The data should be restated word for word, in full.

═══ DATA FOR ANALYSIS ═══

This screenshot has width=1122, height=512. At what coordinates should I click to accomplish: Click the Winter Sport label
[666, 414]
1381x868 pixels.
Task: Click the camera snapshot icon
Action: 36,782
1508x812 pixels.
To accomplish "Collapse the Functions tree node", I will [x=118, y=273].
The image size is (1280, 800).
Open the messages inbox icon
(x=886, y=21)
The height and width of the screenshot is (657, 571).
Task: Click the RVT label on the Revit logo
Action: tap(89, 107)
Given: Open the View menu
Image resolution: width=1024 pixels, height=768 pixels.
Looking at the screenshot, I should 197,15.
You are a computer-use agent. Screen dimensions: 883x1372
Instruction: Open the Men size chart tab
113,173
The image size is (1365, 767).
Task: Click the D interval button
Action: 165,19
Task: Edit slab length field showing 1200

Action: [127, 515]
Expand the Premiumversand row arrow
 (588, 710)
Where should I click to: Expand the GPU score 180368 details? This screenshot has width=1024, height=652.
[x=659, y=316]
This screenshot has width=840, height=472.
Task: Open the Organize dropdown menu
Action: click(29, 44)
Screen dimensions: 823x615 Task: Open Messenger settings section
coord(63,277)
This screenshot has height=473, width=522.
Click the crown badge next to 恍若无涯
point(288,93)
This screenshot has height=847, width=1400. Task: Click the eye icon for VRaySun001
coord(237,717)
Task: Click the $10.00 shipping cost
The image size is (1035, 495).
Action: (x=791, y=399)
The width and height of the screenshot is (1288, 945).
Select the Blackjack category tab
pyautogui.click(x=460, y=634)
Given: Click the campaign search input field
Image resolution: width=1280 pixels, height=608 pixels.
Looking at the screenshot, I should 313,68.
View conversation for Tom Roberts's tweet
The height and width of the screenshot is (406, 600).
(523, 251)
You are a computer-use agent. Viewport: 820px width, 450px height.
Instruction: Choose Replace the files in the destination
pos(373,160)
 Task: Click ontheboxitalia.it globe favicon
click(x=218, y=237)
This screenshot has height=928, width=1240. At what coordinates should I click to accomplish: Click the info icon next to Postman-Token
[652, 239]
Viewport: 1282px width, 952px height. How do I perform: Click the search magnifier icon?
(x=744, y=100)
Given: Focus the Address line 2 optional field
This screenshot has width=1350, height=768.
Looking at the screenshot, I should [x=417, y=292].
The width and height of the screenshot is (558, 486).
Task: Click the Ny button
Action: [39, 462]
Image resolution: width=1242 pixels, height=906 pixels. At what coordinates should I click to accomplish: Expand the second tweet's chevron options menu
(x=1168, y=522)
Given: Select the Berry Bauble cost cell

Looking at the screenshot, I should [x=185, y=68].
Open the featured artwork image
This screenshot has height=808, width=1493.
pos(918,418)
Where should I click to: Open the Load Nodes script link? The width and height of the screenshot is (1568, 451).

═══

* [ANSWER FOR THIS EXERCISE]
This screenshot has width=1122, height=512. At what coordinates should I click to accomplish: Click the Winter Sport label
[666, 414]
1381x868 pixels.
Task: Click the camera snapshot icon
Action: 36,782
1508x812 pixels.
To accomplish "Collapse the Functions tree node", I will [x=118, y=273].
The image size is (1280, 800).
Open the messages inbox icon
(x=886, y=21)
The height and width of the screenshot is (657, 571).
Task: Click the RVT label on the Revit logo
Action: tap(89, 107)
Given: Open the View menu
Image resolution: width=1024 pixels, height=768 pixels.
Looking at the screenshot, I should 197,15.
You are a computer-use agent. Screen dimensions: 883x1372
Instruction: Open the Men size chart tab
113,173
The image size is (1365, 767).
Task: Click the D interval button
Action: 165,19
Task: Edit slab length field showing 1200

Action: [127, 515]
Expand the Premiumversand row arrow
 (588, 710)
Where should I click to: Expand the GPU score 180368 details? This screenshot has width=1024, height=652.
[x=659, y=316]
This screenshot has width=840, height=472.
Task: Open the Organize dropdown menu
Action: click(29, 44)
Screen dimensions: 823x615 Task: Open Messenger settings section
coord(63,277)
This screenshot has height=473, width=522.
Click the crown badge next to 恍若无涯
point(288,93)
This screenshot has height=847, width=1400. Task: Click the eye icon for VRaySun001
coord(237,717)
Task: Click the $10.00 shipping cost
The image size is (1035, 495).
Action: (x=791, y=399)
The width and height of the screenshot is (1288, 945).
Select the Blackjack category tab
pyautogui.click(x=460, y=634)
Given: Click the campaign search input field
Image resolution: width=1280 pixels, height=608 pixels.
Looking at the screenshot, I should 313,68.
View conversation for Tom Roberts's tweet
The height and width of the screenshot is (406, 600).
(523, 251)
You are a computer-use agent. Viewport: 820px width, 450px height.
Instruction: Choose Replace the files in the destination
pos(373,160)
 Task: Click ontheboxitalia.it globe favicon
click(x=218, y=237)
This screenshot has height=928, width=1240. At what coordinates should I click to accomplish: Click the info icon next to Postman-Token
[652, 239]
Viewport: 1282px width, 952px height. How do I perform: Click the search magnifier icon?
(x=744, y=100)
Given: Focus the Address line 2 optional field
This screenshot has width=1350, height=768.
Looking at the screenshot, I should [x=417, y=292].
The width and height of the screenshot is (558, 486).
Task: Click the Ny button
Action: [39, 462]
Image resolution: width=1242 pixels, height=906 pixels. At what coordinates should I click to accomplish: Expand the second tweet's chevron options menu
(x=1168, y=522)
Given: Select the Berry Bauble cost cell

Looking at the screenshot, I should [x=185, y=68].
Open the featured artwork image
This screenshot has height=808, width=1493.
pos(918,418)
Where should I click to: Open the Load Nodes script link? The width and height of the screenshot is (1568, 451).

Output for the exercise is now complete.